The input file looks like this:
'''
&GLOBAL
PROJECT StressTensor
PRINT_LEVEL LOW
RUN_TYPE GEO_OPT
&END GLOBAL
&FORCE_EVAL
METHOD Quickstep
STRESS_TENSOR ANALYTICAL
&SUBSYS
&CELL
A
B
C
PERIODIC XYZ #Direction(s) of applied PBC (geometry aspect)
&END CELL
&COORD
&END COORD
&KIND Cu
ELEMENT Cu
BASIS_SET DZVP-MOLOPT-SR-GTH-q11
POTENTIAL GTH-PBE
&END KIND
&KIND H
ELEMENT H
BASIS_SET TZVP-MOLOPT-GTH-q1
POTENTIAL GTH-PBE
&END KIND
&KIND O
ELEMENT O
BASIS_SET TZVP-MOLOPT-GTH-q6
POTENTIAL GTH-PBE
&END KIND
&END SUBSYS
&DFT
BASIS_SET_FILE_NAME BASIS_MOLOPT
POTENTIAL_FILE_NAME POTENTIAL
CHARGE 0 #Net charge
MULTIPLICITY 1 #Spin multiplicity
&KPOINTS
SCHEME MONKHORST-PACK 2 1 1
&END KPOINTS
&QS
EPS_DEFAULT 1.0E-12 #Set all EPS_xxx to values such that the energy will be correct up to this value
&END QS
&POISSON
PERIODIC XYZ #Direction(s) of PBC for calculating electrostatics
PSOLVER PERIODIC #The way to solve Poisson equation
&END POISSON
&XC
&XC_FUNCTIONAL PBE
&END XC_FUNCTIONAL
&VDW_POTENTIAL
POTENTIAL_TYPE PAIR_POTENTIAL
&PAIR_POTENTIAL
PARAMETER_FILE_NAME dftd3.dat
TYPE DFTD3(BJ)
REFERENCE_FUNCTIONAL PBE
CALCULATE_C9_TERM T #Calculate C9-related three-body term, more accurate for large system
&END PAIR_POTENTIAL
&END VDW_POTENTIAL
&END XC
&MGRID
CUTOFF 480
REL_CUTOFF 60
NGRIDS 5 #The number of multigrids to use. 5 is optimal for MOLOPT-GTH basis sets
&END MGRID
&SCF
MAX_SCF 256
EPS_SCF 1.0E-06 #Convergence threshold of density matrix of inner SCF
&DIAGONALIZATION
ALGORITHM STANDARD #Algorithm for diagonalization
&END DIAGONALIZATION
&MIXING #How to mix old and new density matrices
METHOD BROYDEN_MIXING #PULAY_MIXING is also a good alternative
ALPHA 0.4 #Default.

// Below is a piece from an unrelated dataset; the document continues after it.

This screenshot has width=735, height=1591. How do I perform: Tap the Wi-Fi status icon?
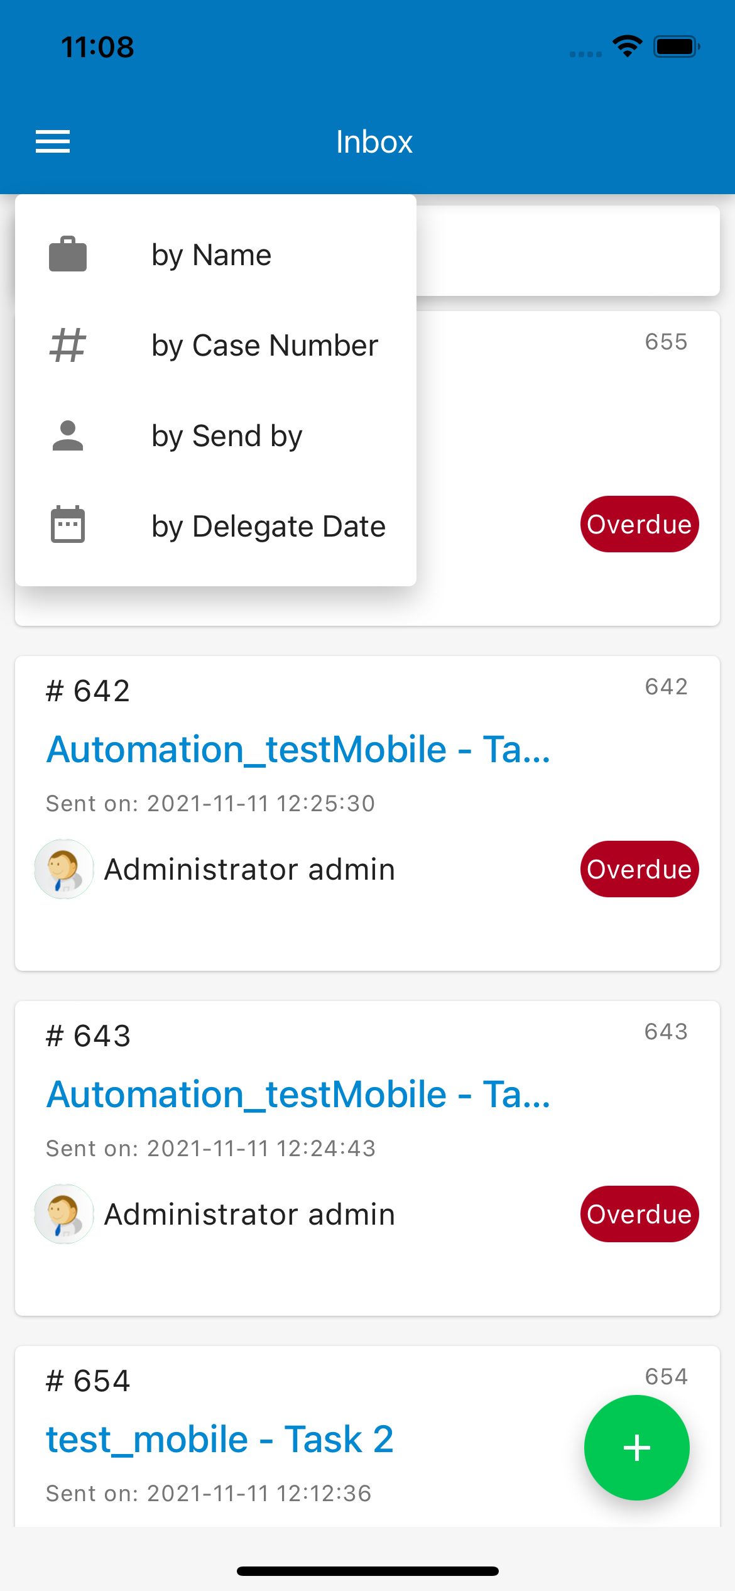(x=627, y=46)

Mixing 40% of new density matrix with the old one
NBROYDEN 8 #Default is 4. Number of previous steps stored for the actual mixing scheme
&END MIXING
&SMEAR
METHOD FERMI_DIRAC
ELECTRONIC_TEMPERATURE 30 #Electronic temperature of Fermi-Dirac smearing in K
&END SMEAR
ADDED_MOS 504 #Number of virtual MOs to solve
&PRINT
&RESTART #Note: Use "&RESTART OFF" can prevent generating .wfn file
BACKUP_COPIES 0 #Maximum number of backup copies of wfn file. 0 means never
&END RESTART
&END PRINT
&END SCF
&END DFT
&PRINT
&STRESS_TENSOR
&END STRESS_TENSOR
&END PRINT
&END FORCE_EVAL
&MOTION
&GEO_OPT
TYPE MINIMIZATION #Search for minimum
KEEP_SPACE_GROUP F #If T, then space group will be detected and preserved
OPTIMIZER CG #Can also be BFGS or LBFGS
&CG
&LINE_SEARCH
TYPE 2PNT #Two-point extrapolation, cheap while acceptable. Can also be FIT, GOLD
&END LINE_SEARCH
&END CG
MAX_ITER 0 #Maximum number of geometry optimization
MAX_DR 3E-3 #Maximum geometry change
RMS_DR 1.5E-3 #RMS geometry change
MAX_FORCE 4.5E-4 #Maximum force
RMS_FORCE 3E-4 #RMS force
&END GEO_OPT
&CONSTRAINT
&FIXED_ATOMS #Set atoms to be fixed
COMPONENTS_TO_FIX XYZ #Which fractional components will be fixed, can be X, Y, Z, XY, XZ, YZ, XYZ
LIST 5 6 11 12 17 18 23 24 29 30 35 36 41 42 47 48 53 54 59 60 65 66 71 72 77 78 83 84 89 90 95 96 101 102 107 108 113 114 119 120 125 126 131 132 137 138 143 144 149 150 155 156 161 162 167 168 173 174 179 180 185 186 191 192 197 198 203 204 209 210 215 216 221 222 227 228 233 234 239 240 245 246 251 252 257 258 263 264 269 270 275 276 281 282 287 288 293 294 299 300 305 306 311 312 317 318 323 324 329 330 335 336 341 342 347 348 353 354 359 360 365 366 371 372 377 378 383 384 389 390 395 396 401 402 407 408 413 414 419 420 425 426 431 432
&END FIXED_ATOMS
&FIXED_ATOMS #Set atoms to be fixed
COMPONENTS_TO_FIX Z #Which fractional components will be fixed, can be X, Y, Z, XY, XZ, YZ, XYZ
LIST 721..1008
&END FIXED_ATOMS
&END CONSTRAINT
&PRINT
&TRAJECTORY
FORMAT xyz
&END TRAJECTORY
&RESTART
BACKUP_COPIES 0 #Maximum number of backing up restart file, 0 means never
&END RESTART
&END PRINT
&END MOTION
'''
BTW, it's found that the binary compiled with openmpi-5.0.6 shows severe performance problems compared to openmpi-4.1.5 or mpich-4.0.3 in our cluster, and so did the apptainer image, but this is not so urgent :)
All your suggestions are greatly appreciated.